Senators Lourey and Hayden: Uncertainty, no long-term solutions for Minnesota health care consumers

State Senators Tony Lourey (DFL-Kerrick) and Jeff Hayden (DFL-Minneapolis), ranking members on the Minnesota Senate’s two health care committees, expressed frustration and worry over today’s announcement that 2018 health insurance premiums will continue to increase, despite Republicans funneling more than 543 million of taxpayer dollars to insurance companies to prevent such hikes.

The Republican legislature passed a reinsurance package in April with the hope that insurance companies would use the revenue to keep rates lower in 2018. While the rates announced today are about 20 percent lower than they would be without reinsurance, many consumers purchasing health policies on the individual market will still see double-digit increases next year – and about 100,000 lower-income Minnesotans now face uncertainty of their own insurance program.

“Republicans at the state and federal levels were elected one year ago on a promise to fix health care for all consumers,” Sen. Lourey said. “Today, Minnesota taxpayers have sent a half-billion dollars to insurance companies for a temporary fix and in return, we have received no long-term guarantee that rates will stabilize, no solution to improve options in rural Minnesota, and a new crisis for 100,000 low-income, working Minnesotans who now see the end of their insurance options on the horizon.”

Sen. Lourey said that this comes at a time of significant federal funding insecurity in other arenas of the health care industry adds to the pressure to find a better solution.

“I’m pleased that next year’s rate increases will be slightly lower for some consumers, but we cannot ignore the fact that these are still rate increases, and only about 4 percent of Minnesotans purchasing health insurance on the individual market benefit from Minnesota’s recent investments,” Sen. Lourey said. “In the complete absence of federal action, I call upon Minnesota Republicans to finally come to the table to focus on bipartisan, long-term solutions that will improve access and affordability for all consumers.”

Sen. Hayden expressed particular concern over a last-minute decision by the Trump Administration to deny the state funding for its Basic Health Plan – MinnesotaCare – in exchange for adoption of the reinsurance waiver. The loss of $369 million in federal funding, along with Minnesota Republicans’ irresponsible use of the state’s Health Care Access Fund that otherwise helps fund MinnesotaCare, risks the future of this innovative program that provides a bridge for working families earning too much to qualify for Medical Assistance but too little to afford typical insurance premiums.

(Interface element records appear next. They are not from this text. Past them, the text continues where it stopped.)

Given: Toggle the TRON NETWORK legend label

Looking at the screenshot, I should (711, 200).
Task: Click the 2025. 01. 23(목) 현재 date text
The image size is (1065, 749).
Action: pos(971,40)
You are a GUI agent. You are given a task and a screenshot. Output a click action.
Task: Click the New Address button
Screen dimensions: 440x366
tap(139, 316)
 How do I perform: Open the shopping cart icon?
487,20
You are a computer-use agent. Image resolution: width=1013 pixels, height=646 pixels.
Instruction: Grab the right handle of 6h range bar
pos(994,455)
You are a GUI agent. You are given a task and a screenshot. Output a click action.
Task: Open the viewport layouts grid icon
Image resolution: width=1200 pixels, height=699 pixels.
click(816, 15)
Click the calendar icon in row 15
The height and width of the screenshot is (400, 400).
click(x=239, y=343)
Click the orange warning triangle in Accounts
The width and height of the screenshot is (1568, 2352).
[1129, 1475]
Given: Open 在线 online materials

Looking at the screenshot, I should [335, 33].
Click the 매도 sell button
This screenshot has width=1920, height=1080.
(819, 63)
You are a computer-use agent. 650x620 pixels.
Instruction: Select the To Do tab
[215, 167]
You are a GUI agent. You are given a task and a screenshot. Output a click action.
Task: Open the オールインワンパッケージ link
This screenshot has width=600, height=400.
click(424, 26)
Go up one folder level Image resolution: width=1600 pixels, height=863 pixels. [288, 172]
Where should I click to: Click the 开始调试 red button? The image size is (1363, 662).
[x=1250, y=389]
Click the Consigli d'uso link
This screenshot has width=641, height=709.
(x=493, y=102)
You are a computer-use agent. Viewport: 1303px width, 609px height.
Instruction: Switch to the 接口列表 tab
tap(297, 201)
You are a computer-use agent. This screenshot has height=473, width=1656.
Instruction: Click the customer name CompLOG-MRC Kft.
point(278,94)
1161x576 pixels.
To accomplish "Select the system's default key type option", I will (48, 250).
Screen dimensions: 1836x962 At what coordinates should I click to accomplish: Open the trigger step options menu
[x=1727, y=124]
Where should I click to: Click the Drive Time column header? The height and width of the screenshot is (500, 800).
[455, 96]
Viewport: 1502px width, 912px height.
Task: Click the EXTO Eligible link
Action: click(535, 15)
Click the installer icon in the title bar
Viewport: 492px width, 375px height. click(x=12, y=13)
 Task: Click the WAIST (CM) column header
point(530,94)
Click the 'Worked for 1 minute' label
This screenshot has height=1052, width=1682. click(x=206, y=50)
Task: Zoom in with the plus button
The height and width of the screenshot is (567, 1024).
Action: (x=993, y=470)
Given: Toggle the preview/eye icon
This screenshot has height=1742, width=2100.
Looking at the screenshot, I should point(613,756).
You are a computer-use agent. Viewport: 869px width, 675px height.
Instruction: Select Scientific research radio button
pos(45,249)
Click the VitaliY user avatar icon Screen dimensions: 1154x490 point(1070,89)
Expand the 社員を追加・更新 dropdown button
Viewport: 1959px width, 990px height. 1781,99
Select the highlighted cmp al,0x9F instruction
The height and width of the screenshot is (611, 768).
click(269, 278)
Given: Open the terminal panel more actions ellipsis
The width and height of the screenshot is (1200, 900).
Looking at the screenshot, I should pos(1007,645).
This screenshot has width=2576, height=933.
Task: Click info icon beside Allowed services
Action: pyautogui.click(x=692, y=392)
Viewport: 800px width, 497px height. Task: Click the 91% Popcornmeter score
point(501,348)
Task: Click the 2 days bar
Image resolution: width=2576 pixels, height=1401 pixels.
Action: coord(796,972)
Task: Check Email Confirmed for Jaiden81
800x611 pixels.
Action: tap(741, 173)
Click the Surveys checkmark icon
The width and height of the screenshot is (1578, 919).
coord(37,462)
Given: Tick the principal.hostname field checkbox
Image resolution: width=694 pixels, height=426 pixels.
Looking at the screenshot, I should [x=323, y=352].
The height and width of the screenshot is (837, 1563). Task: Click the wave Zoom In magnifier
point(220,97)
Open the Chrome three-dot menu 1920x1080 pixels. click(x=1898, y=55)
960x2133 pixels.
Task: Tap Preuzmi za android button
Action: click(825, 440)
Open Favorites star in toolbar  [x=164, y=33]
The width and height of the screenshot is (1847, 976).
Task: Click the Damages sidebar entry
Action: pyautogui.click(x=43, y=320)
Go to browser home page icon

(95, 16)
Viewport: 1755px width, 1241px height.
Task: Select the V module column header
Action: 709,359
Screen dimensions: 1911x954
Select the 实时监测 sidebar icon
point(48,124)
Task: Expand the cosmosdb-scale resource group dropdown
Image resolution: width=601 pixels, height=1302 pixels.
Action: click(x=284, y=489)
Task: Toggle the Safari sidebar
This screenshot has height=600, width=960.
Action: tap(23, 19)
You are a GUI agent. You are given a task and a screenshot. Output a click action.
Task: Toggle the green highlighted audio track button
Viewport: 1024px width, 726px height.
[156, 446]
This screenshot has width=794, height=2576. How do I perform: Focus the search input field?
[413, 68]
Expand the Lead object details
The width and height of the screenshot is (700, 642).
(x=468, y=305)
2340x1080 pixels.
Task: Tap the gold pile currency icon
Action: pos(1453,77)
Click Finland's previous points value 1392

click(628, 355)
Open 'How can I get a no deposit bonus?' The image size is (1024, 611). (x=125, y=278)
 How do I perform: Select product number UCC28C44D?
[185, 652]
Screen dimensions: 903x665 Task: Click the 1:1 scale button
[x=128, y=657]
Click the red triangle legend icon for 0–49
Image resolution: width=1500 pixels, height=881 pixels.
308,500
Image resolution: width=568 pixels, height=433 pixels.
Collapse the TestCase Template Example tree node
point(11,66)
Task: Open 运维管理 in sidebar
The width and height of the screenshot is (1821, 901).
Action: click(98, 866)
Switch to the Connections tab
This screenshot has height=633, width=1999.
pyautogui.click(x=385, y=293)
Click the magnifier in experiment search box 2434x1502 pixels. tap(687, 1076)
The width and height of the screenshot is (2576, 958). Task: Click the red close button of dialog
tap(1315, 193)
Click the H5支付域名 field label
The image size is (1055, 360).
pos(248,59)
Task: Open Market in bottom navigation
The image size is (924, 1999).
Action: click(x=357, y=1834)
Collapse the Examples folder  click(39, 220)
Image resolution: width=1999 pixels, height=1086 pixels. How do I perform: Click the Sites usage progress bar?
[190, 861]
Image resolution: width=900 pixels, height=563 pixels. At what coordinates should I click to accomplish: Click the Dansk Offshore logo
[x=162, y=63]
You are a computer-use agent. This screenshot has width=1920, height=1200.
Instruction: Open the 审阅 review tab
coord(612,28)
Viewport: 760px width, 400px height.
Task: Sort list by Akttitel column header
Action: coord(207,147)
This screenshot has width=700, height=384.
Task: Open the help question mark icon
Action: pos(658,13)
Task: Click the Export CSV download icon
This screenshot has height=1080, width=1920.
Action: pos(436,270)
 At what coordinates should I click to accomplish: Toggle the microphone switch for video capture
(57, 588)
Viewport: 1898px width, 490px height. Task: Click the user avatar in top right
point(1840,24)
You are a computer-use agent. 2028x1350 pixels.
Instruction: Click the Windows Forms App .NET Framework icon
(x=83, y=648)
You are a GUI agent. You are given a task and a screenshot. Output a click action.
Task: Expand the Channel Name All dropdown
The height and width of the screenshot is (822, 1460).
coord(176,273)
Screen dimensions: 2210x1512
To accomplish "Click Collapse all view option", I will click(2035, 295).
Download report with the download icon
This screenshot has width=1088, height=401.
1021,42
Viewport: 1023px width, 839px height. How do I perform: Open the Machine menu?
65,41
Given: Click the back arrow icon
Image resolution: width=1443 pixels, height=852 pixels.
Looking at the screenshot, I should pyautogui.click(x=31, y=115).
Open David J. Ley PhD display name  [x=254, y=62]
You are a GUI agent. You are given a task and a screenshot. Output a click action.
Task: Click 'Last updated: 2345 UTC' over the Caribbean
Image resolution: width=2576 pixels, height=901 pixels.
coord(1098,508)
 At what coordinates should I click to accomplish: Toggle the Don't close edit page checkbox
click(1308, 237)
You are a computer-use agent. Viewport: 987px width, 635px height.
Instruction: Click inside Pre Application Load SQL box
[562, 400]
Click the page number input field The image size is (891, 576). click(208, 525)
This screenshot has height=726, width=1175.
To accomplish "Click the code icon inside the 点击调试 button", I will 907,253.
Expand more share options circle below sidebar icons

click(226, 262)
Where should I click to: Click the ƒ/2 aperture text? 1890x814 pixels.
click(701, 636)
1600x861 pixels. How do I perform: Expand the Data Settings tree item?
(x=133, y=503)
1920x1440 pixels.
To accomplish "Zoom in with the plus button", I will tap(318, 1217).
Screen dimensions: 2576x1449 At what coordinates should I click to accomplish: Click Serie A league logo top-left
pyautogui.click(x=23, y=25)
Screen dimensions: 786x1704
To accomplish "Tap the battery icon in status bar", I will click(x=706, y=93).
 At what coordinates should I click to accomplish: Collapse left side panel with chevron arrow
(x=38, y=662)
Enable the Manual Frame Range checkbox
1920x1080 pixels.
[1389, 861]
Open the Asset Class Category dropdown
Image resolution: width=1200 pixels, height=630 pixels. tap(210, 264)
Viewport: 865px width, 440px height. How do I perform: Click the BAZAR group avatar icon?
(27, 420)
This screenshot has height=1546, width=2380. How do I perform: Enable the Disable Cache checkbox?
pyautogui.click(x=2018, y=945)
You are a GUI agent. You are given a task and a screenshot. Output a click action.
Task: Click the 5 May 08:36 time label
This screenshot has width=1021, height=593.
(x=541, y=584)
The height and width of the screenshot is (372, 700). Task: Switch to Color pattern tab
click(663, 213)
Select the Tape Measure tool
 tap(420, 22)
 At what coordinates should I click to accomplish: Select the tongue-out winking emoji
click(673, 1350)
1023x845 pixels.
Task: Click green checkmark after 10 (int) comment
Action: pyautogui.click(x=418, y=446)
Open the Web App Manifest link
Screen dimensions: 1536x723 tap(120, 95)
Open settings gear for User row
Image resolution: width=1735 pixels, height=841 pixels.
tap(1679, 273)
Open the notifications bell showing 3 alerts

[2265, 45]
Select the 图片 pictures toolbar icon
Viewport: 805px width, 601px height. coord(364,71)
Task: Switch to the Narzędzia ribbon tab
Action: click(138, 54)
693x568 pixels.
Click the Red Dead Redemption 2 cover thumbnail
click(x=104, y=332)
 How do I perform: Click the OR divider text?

“MinnesotaCare is a successful, affordable insurance option that is accessible to lower-income, working Minnesotans across the state,” Sen. Hayden said. “It is astounding that some lawmakers are willing to risk the future of this program. Like their congressional counterparts, Minnesota Republicans have failed to deliver long-term premium relief for Minnesotans on the individual market and to make matters worse, they have jeopardized the future of Minnesota’s innovative, affordable health insurance option that has successfully served working families across our state.”